Gostamos de lhes chamar “anjos", àqueles que fazem o melhor para ajudar estranhos em perigo, muitas vezes permanecendo anónimos: famílias de sacerdotes, mas também religiosos e religiosas, sacerdotes e bispos celibatários, e muitos voluntários leigos. Aqueles que oferecem cuidados e acolhimento são certamente anjos heroicos. Mas não são os únicos: as Escrituras encorajam-nos a olhar mais profundamente e a reconhecer que aqueles que chegam, fogem, se refugiam, também podem ser anjos disfarçados. A Carta aos Hebreus adverte-nos:  "Não vos esqueçais da hospitalidade, pela qual alguns, sem o saberem, hospedaram anjos" (Heb 13,2).
 

Na minha viagem vi que isto é verdade: é possível constatá-lo pelas mudanças que acontecem nas pessoas que os acolhem. Em Berehove, numa residência estudantil convertida em centro de acolhimento, eu pensava encontrar o bispo e alguns padres locais. Eles estavam lá, mas com eles estavam também os líderes das outras comunidades cristãs e da comunidade judaica, e o mais alto funcionário público. Deparei-me com uma cena semelhante em Uzhorod: depois da liturgia quaresmal dos Dons Pré-santificados na catedral greco-católica de Mukachevo, os líderes judeus e cristãos juntaram-se aos seminaristas para jantar, e saudaram calorosamente o "embaixador" do Santo Padre.
 

Fiquei muito impressionado, porque nessas regiões, as relações entre as diferentes confissões são muitas vezes problemáticas e carregam o peso de uma história de conflito e preconceito. De repente, a necessidade de acolher os refugiados torna possível, ou melhor, impõe, o ecumenismo concreto da solidariedade: encontrar-se e trabalhar juntos para responder aos necessitados. Estar perto dos pobres e vulneráveis aproxima aqueles que os acolhem. Quando nos comportamos como irmãos e irmãs para com eles, inevitavelmente descobrimos que somos todos irmãos e irmãs, filhos do nosso Pai Celestial, filhos da nossa Mãe. Parece óbvio, mas não devemos apenas dizê-lo - devemos consagrar-nos a tratarmo-nos uns aos outros como irmãos e irmãs.
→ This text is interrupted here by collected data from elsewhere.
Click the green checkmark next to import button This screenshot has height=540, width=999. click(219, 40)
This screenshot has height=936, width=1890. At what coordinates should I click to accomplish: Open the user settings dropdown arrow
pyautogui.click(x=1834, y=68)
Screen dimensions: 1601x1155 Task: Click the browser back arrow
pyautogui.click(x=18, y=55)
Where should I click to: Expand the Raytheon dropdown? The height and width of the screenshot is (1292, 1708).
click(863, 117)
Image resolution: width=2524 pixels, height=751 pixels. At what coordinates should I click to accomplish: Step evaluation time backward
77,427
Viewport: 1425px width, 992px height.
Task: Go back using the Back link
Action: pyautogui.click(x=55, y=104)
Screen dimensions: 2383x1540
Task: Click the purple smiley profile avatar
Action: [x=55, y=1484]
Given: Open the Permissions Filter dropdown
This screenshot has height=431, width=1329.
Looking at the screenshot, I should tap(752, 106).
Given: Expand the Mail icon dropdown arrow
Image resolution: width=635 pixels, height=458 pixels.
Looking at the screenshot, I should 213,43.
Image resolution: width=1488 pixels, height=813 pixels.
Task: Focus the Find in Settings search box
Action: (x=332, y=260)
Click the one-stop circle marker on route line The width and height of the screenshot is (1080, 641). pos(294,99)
Esta é a boa notícia que os refugiados ucranianos - anjos sem o saber - anunciam àqueles que os acolhem: a realidade muito básica da sua simples existência e a sua necessidade de ajuda, conduz todos os envolvidos de volta ao essencial, e que Deus nos ajude a não esquecer.

A verdade profunda toca-nos nas palavras do Papa Francisco que, na Evangelii Gaudium, falando dos pobres, escreve: “A nova evangelização é um convite a reconhecer a força salvífica das suas vidas, e a colocá-los no centro do caminho da Igreja. Somos chamados a descobrir Cristo neles: não só a emprestar-lhes a nossa voz nas suas causas, mas também a ser seus amigos, a escutá-los, a compreendê-los e a acolher a misteriosa sabedoria que Deus nos quer comunicar através deles.” (EG 198).

Isto não está a acontecer apenas na Ucrânia ocidental, mas também do outro lado das fronteiras, na Hungria, Moldávia, Roménia, Eslováquia e Polónia, aonde quer que cheguem aqueles que fogem depois de cruzar a fronteira. Que esta experiência se consolide e forme um futuro diferente. "Ajudem-nos a ser úteis" é o pedido expresso nas reuniões com pessoas solidárias e autoridades públicas em diferentes níveis. E útil para quem? Para todos os anjos heroicos que vemos que escutam Jesus dizer: "Eu era estrangeiro e acolheste-me" (Mt 25,35).